Performance Awareness and Optimization

Explore several guiding principles that help drive performance, and learn to apply them to your software development context.

Having been working for over a decade on various client projects and products, I’ve had several opportunities to work on different aspects of web application performance. People often expect my team and me to “implement performance,” but that’s not how this works, of course. There’s no list of ten concrete things everyone needs to do, always, in order to make something perform better. What I found works really well instead is to adopt a performance-oriented mindset, as well as following several guiding principles and high-level concepts, which will then translate into different concrete actions in a given context.

I have always been interested in software as well as system performance, and so I began sharing things I have picked up here and there on different occasions. A couple of weeks ago, I gave a talk about this topic at WordCamp Netherlands. (If you are interested, you can find the slides online.)

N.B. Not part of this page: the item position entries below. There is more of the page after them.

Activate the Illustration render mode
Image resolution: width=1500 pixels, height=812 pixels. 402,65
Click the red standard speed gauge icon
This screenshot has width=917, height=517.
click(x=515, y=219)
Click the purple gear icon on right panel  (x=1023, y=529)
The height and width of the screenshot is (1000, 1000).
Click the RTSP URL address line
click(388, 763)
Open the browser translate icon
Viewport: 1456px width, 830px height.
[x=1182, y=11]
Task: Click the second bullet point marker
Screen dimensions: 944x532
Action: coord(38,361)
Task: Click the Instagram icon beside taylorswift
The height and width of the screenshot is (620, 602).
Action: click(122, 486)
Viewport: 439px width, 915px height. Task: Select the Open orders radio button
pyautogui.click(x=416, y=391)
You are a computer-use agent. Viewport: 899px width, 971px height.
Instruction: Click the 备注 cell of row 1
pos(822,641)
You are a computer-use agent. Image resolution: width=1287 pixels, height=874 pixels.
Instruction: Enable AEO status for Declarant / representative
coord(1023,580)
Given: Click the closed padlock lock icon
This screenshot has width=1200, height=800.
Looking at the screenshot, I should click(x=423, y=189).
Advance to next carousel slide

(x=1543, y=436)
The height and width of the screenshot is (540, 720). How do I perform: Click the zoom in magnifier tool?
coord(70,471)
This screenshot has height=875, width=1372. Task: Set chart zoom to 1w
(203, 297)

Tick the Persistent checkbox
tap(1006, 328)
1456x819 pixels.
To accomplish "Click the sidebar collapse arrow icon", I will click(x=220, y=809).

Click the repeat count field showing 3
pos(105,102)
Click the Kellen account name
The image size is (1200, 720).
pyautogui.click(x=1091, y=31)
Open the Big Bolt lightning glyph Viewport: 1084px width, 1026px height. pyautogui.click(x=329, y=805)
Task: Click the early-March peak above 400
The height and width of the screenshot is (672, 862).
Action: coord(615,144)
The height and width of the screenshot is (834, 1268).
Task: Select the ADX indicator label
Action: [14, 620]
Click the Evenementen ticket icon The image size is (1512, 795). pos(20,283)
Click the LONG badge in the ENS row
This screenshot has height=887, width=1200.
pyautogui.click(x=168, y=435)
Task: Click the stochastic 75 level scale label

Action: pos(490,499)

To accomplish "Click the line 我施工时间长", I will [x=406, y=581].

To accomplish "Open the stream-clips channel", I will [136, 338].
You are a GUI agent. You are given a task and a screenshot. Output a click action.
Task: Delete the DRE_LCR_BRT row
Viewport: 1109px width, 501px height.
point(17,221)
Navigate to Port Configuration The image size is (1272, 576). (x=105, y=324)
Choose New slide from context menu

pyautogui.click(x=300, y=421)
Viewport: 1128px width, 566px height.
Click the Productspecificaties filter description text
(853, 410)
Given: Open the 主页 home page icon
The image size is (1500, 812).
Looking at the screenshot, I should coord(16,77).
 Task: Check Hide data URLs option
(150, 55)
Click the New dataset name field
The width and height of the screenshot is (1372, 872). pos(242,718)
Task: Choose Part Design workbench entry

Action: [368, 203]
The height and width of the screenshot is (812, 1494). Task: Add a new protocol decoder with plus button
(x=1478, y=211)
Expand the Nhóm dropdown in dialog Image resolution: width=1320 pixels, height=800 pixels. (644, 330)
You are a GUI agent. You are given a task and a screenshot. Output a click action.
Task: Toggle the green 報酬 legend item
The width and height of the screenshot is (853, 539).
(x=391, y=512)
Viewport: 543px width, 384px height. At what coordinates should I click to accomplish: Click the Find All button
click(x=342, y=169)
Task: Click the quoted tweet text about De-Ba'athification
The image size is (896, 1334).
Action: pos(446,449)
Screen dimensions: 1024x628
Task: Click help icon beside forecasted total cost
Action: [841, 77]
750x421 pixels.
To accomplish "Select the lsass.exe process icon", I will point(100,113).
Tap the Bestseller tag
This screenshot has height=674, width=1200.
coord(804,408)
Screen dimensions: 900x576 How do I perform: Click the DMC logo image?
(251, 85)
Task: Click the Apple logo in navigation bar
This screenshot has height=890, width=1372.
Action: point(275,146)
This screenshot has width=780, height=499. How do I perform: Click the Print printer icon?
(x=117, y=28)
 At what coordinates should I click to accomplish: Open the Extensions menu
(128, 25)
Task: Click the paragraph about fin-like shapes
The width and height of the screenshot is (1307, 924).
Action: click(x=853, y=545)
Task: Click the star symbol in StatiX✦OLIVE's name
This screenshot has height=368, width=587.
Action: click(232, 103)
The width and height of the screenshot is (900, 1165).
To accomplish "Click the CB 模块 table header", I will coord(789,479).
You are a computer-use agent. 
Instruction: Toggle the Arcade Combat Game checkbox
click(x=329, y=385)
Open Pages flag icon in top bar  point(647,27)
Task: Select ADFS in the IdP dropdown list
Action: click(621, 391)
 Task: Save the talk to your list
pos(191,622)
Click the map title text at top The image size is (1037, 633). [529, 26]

In this post, I will share the gist of that talk. While there are code examples written in PHP or JavaScript, they are for illustrative purposes only. The concepts may translate into any context and language, but you also don’t need to understand or look at the code at all.

What Is Performance Anyway?

Understanding what “performance” means is crucial before diving into best practices and related considerations. For many people, hearing “performance” in the context of web development translates into front-end performance, Google Lighthouse, PageSpeed Insights, or Core Web Vitals. While that is not wrong per se, this is either too broad or too specific and focused.

In general, looking at performance means asking the following question:

“How well is a task being executed?”

The important bit in this is the definition of “well.” This means setting the (main) criteria and expectations. The performance of a system can be based on time, for example, the processing time (i.e., on the server/computer side) or the response time (i.e., from the user/consumer side). Or it could be looking at the resources used or the system’s availability. Or even personal preference: “Did you like this band’s or artist’s performance?” In web development, performance is often a mix of time and resource constraints.

Guiding Principles

Consider the following guiding principles. By understanding the high-level concept and applying it to a specific context, you will build a performance mindset.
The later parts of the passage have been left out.